TASK DIRECTIONS
Given these entries, repeat exactly the lines starting with the one that has "Image resolution: width=771" and going on through the one that has "You are a computer-use agent. This", both included, but none of the pictures.

[Collected data]
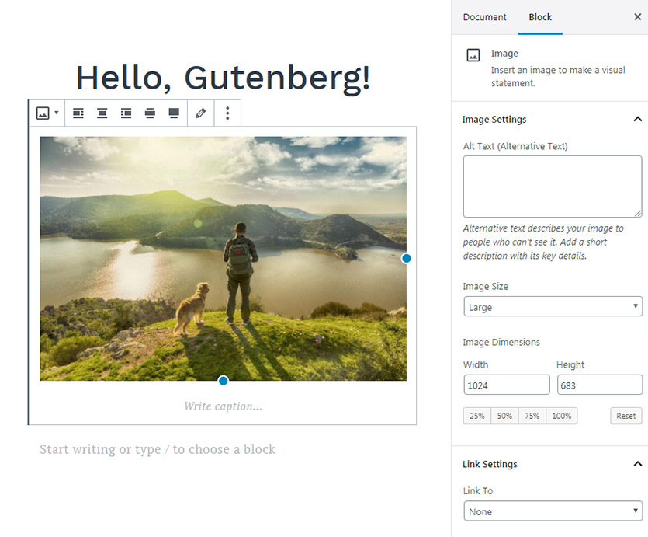
Task: Open the Image Size dropdown
Action: point(553,306)
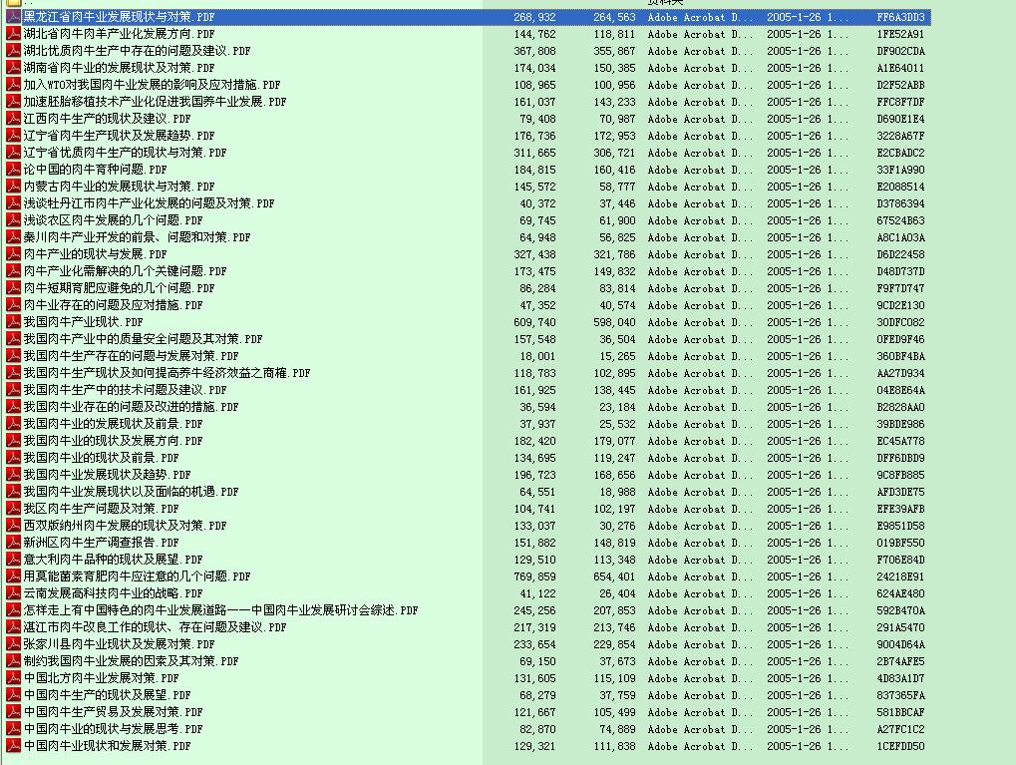Select file 中国肉牛生产贸易及发展对策.PDF
This screenshot has width=1016, height=765.
(113, 712)
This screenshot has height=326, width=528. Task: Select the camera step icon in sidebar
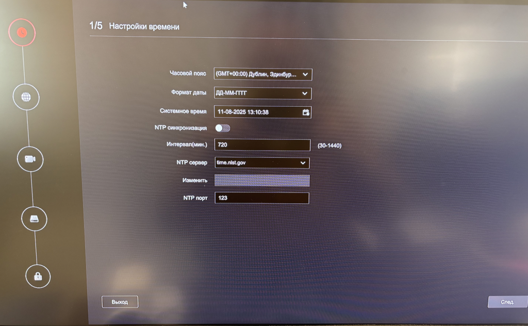[x=30, y=158]
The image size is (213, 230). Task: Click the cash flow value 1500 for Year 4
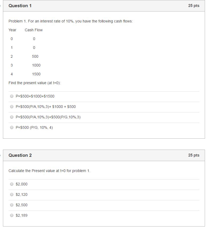36,74
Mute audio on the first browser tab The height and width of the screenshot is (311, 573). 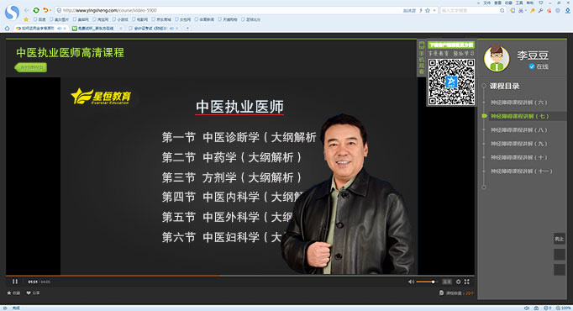click(60, 28)
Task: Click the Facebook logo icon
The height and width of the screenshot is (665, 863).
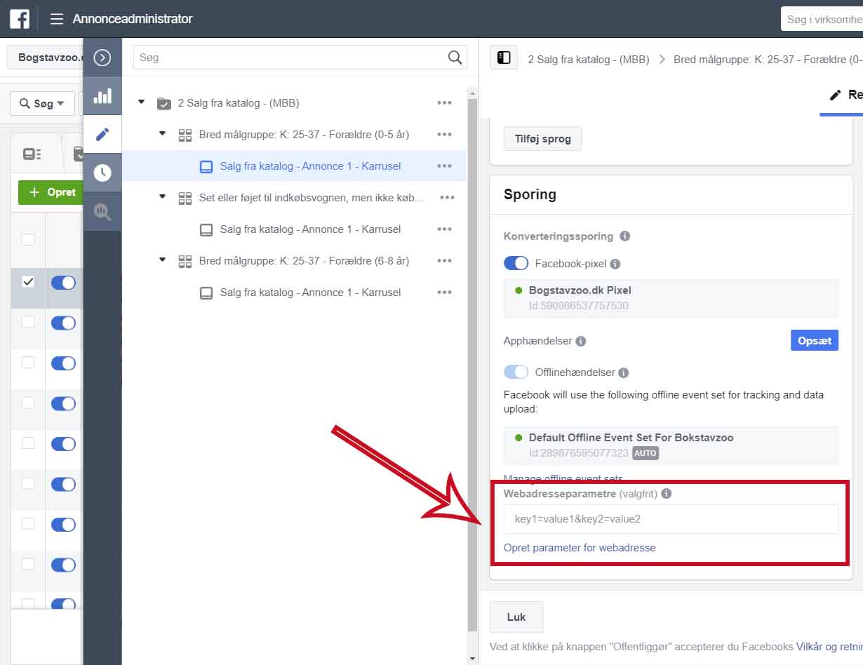Action: click(19, 19)

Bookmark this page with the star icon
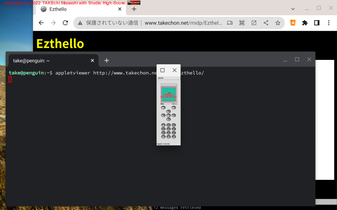(278, 23)
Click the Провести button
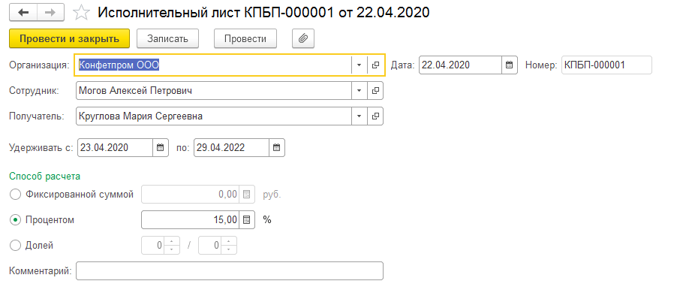This screenshot has height=296, width=677. 245,38
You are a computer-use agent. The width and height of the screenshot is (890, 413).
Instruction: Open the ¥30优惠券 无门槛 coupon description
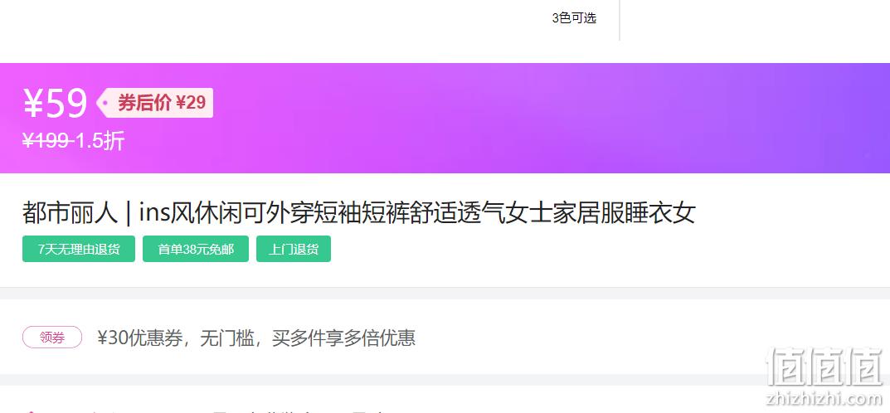(x=256, y=338)
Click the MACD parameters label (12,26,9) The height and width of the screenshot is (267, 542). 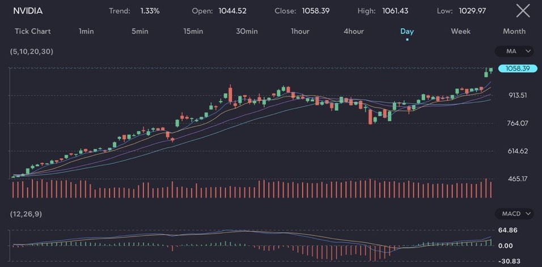tap(26, 214)
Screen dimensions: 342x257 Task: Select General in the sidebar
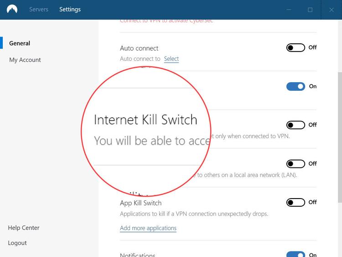[20, 43]
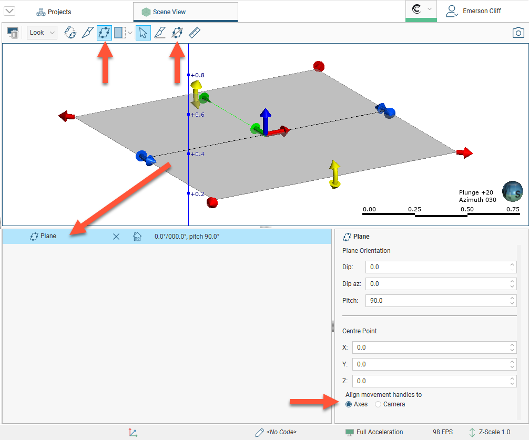Select the slicer tool icon
529x440 pixels.
(x=87, y=33)
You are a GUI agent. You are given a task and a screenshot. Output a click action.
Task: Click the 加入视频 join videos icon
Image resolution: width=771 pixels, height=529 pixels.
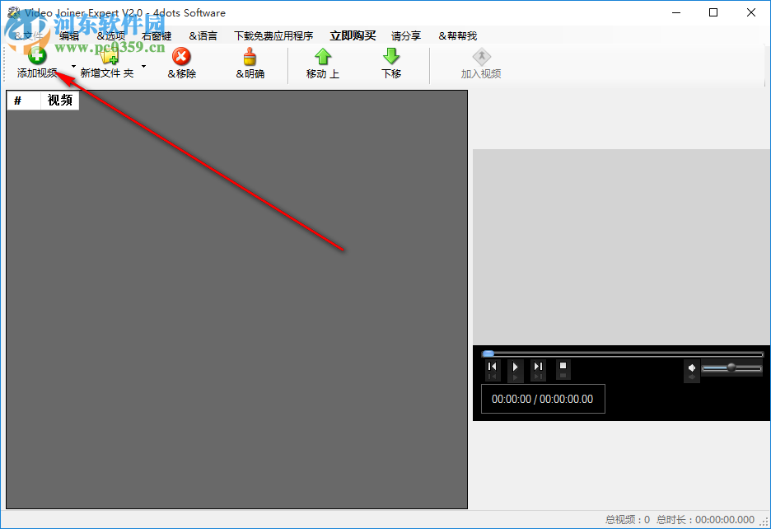point(481,56)
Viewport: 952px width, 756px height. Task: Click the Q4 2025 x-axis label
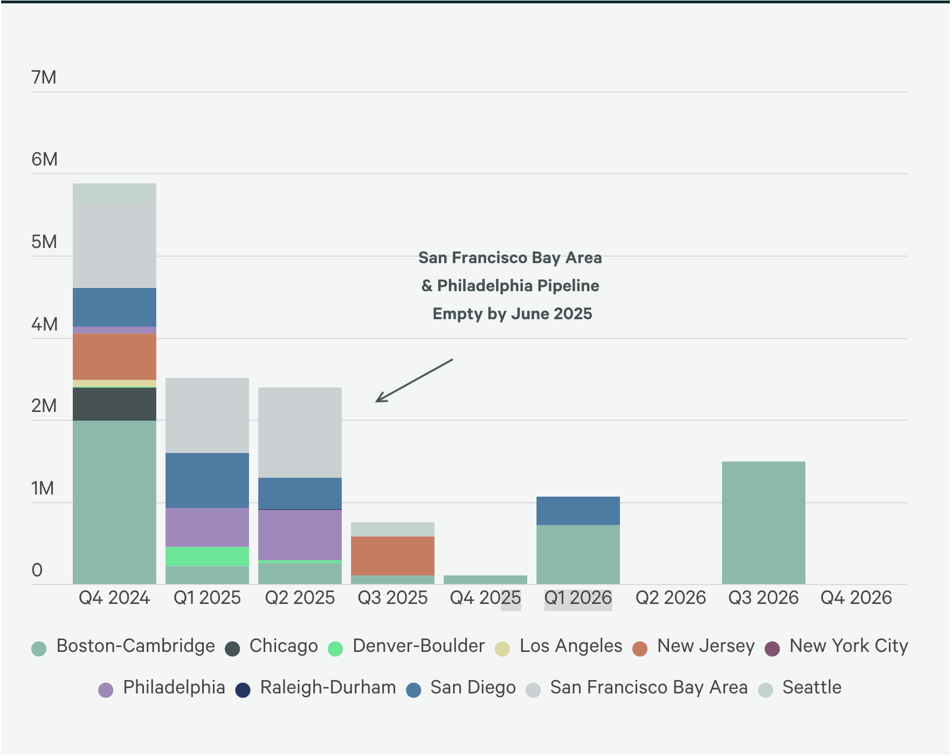tap(485, 598)
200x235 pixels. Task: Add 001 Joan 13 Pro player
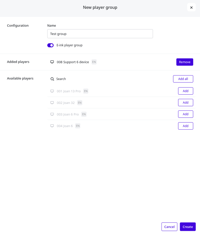185,91
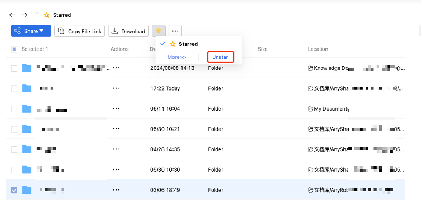Sort by the Location column header

(x=318, y=49)
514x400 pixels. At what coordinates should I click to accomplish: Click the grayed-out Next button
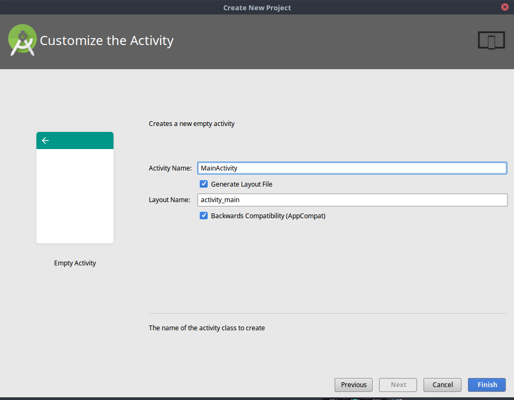pyautogui.click(x=398, y=384)
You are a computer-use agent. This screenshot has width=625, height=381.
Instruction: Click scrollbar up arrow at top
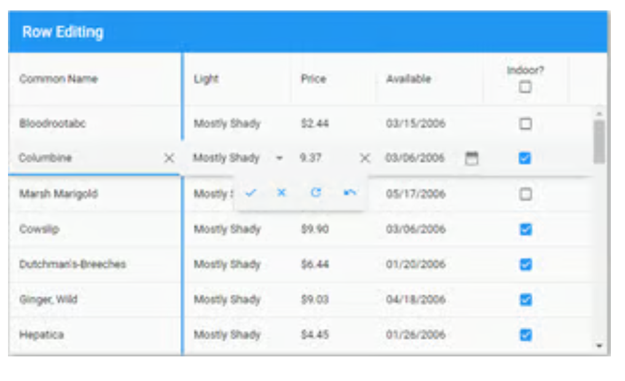click(x=599, y=114)
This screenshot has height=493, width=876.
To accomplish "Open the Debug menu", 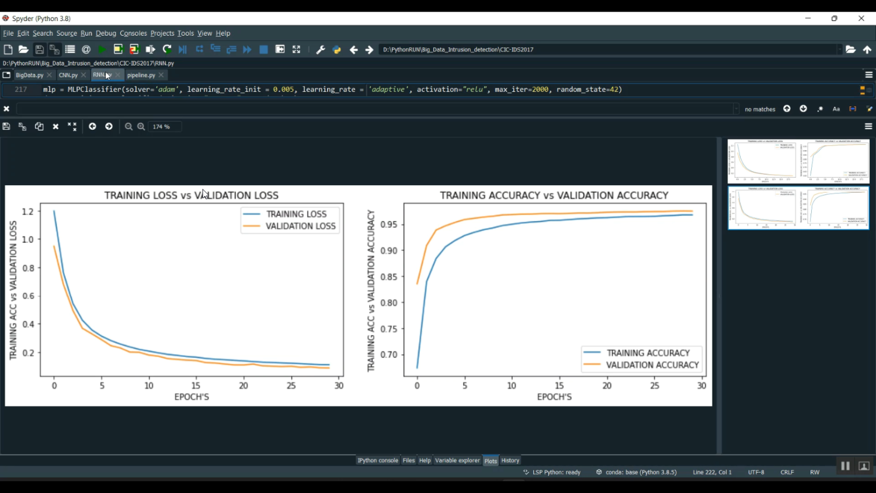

RESPONSE TO THE TASK
Image resolution: width=771 pixels, height=529 pixels.
point(481,56)
Viewport: 952px width, 756px height. Task: Click the Q4 2025 x-axis label
tap(485, 598)
200x235 pixels. Task: Add 001 Joan 13 Pro player
185,91
Sort by the Location column header

(x=318, y=49)
514x400 pixels. At what coordinates should I click to accomplish: Click the grayed-out Next button
pyautogui.click(x=398, y=384)
You are a computer-use agent. This screenshot has width=625, height=381.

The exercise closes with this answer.